Fire Island—a quaint and quirky beach haven where residents travel with Radio Flyers rather than cars—has been a living trove of modern architecture since the 1960s, when architects like Horace Gifford redefined the notion of the beach house with their wood-and-glass creations. This 1965 home on Tarpon Walk updates the the shingle-style beach house so common in Long Island vernacular architecture.
Sea Ranch, a rugged strip of coastline north of San Francisco, is home to a cluster of modern homes. Over the years, it has become a destination for architectural pilgrims, attracted by the pastoral modernism of its early buildings. A new home, sheathed in rough concrete and Cor-Ten steel, aims to take the principles of the community to heart.

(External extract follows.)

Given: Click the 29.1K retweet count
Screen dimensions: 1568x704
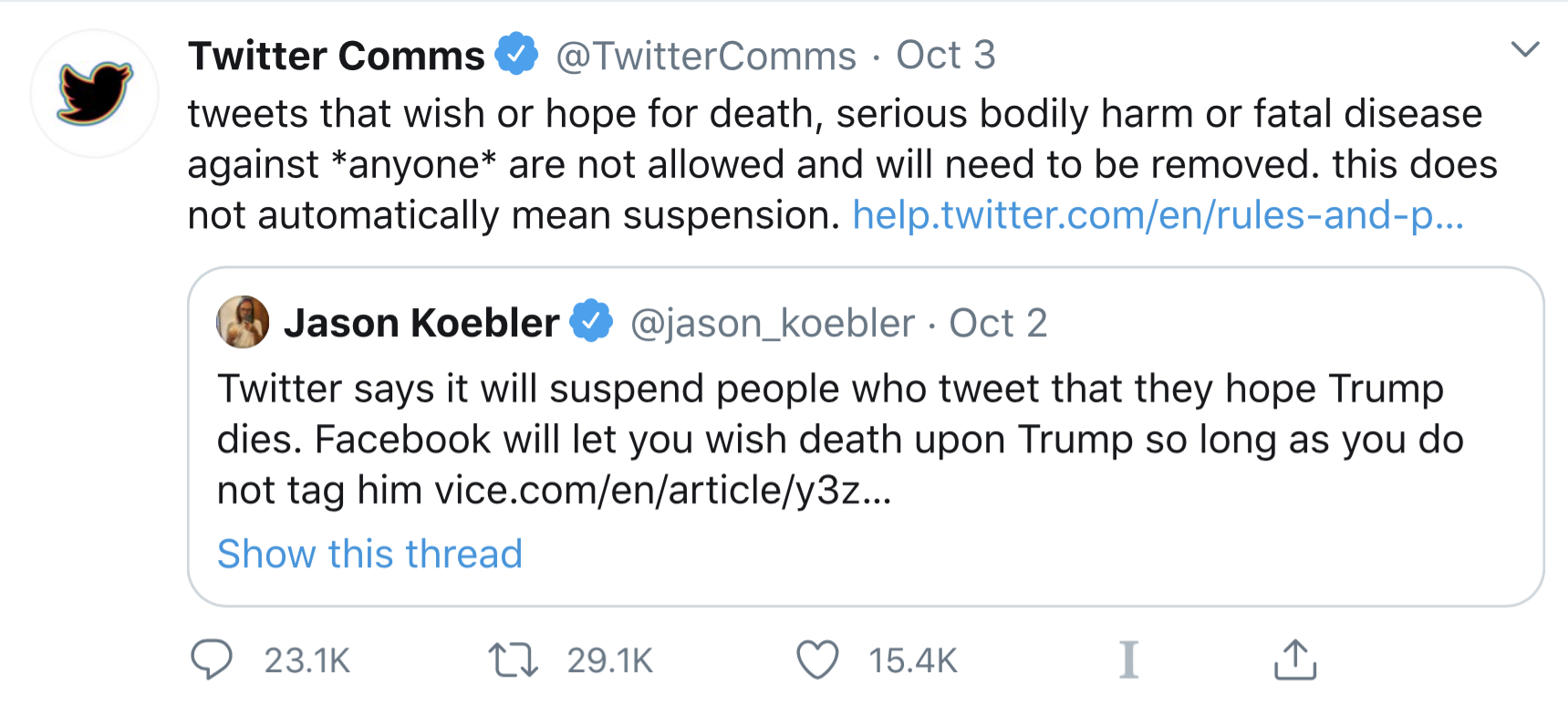Looking at the screenshot, I should tap(609, 660).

Crestwood Hills, in the Brentwood neighborhood of Los Angeles, is an endangered enclave of midcentury post-and-beam houses designed by A. Quincy Jones and Whitney R. Smith. Elise Loehnen and Rob Fissmer settled in the 1950 Kalmick House, also known as Historic-Cultural Monument No. 634, and are planning to restore some original details that have been modified over the years.
Detroit's Lafayette Park—the first urban-renewal project in the United States—was built by Mies van der Rohe in 1956. This racially and economically diverse enclave—which consists of residential towers and one- and two-story town houses, still flourishes today.
Palm Springs is well regarded as a haven of midcentury houses. The Frey II House, designed by architect Albert Frey in 1964, is a striking example that contrasts contemporary materials like glass with the dry desert terrain.